Aucun soldat n’a été demandé pour l’élection, dit l’armée américaine

Les responsables de l’armée américaine ont indiqué mardi qu’on ne leur a pas demandé de déployer des membres des forces actives ou de la Garde nationale en cas d’instabilité lors de l’élection du mois prochain — mais qu’ils sont prêts à intervenir en cas de besoin.

Le chef de l’armée, le général James McConville, a dit ne pas avoir reçu l’ordre d’organiser des exercices pour préparer les soldats à intervenir si jamais les manifestations électorales virent à la violence. Le secrétaire de l’Armée, Ryan McCarthy, a indiqué qu’aucune agence gouvernementale n’a demandé de militaires.

«Nous ne surveillons pas les rues des États-Unis», a dit le général McCarthy, avant d’ajouter que les soldats aideront les forces de l’ordre à protéger la propriété fédérale.

Ils ont fait ces commentaires au moment où on s’inquiète de voir la frustration face à l’issue du vote, des délais dans le dépouillement des voix ou d’autres problèmes mener à des manifestations potentiellement explosives et entraîner l’intervention de l’armée.

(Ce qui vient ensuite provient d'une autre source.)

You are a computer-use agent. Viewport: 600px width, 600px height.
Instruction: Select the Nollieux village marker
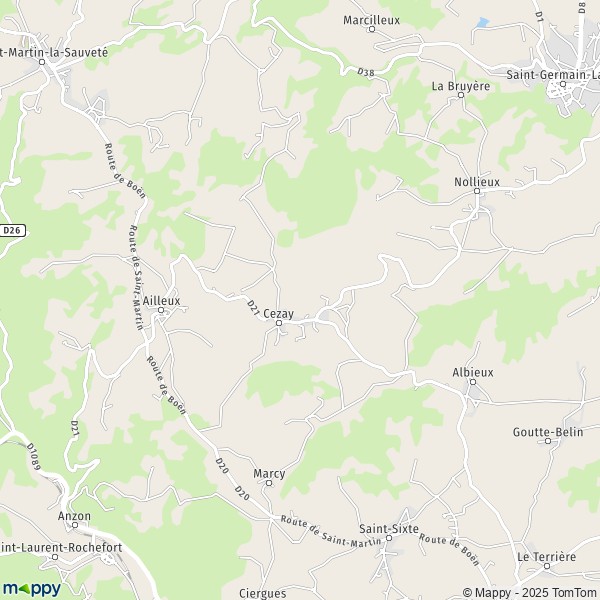coord(477,191)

La représentante Elissa Slotkin, une démocrate du Michigan et une ancienne dirigeante du Pentagone, a estimé de son côté qu’un risque de violence dans les rues persiste, que ce soit le jour du vote ou après, et que le président Donald Trump pourrait ordonner une intervention militaire.

«Je ne pense pas que nous verrons une violence répandue, mais je ne serais pas surprise de voir des échauffourées de petite ampleur», a-t-elle dit.

C’est pour cela, a-t-elle dit, que son collègue du Comité de la chambre sur les forces armées, le représentant Mikie Sherrill du New Jersey, et elle ont demandé aux dirigeants militaires si l’armée jouerait un rôle dans le processus électoral.

En juin, des membres des forces actives ont été déployés près de Washington, mais ne sont jamais entrés dans la ville quand des manifestations violentes ont éclaté après la mort de George Floyd aux mains de la police de Minneapolis.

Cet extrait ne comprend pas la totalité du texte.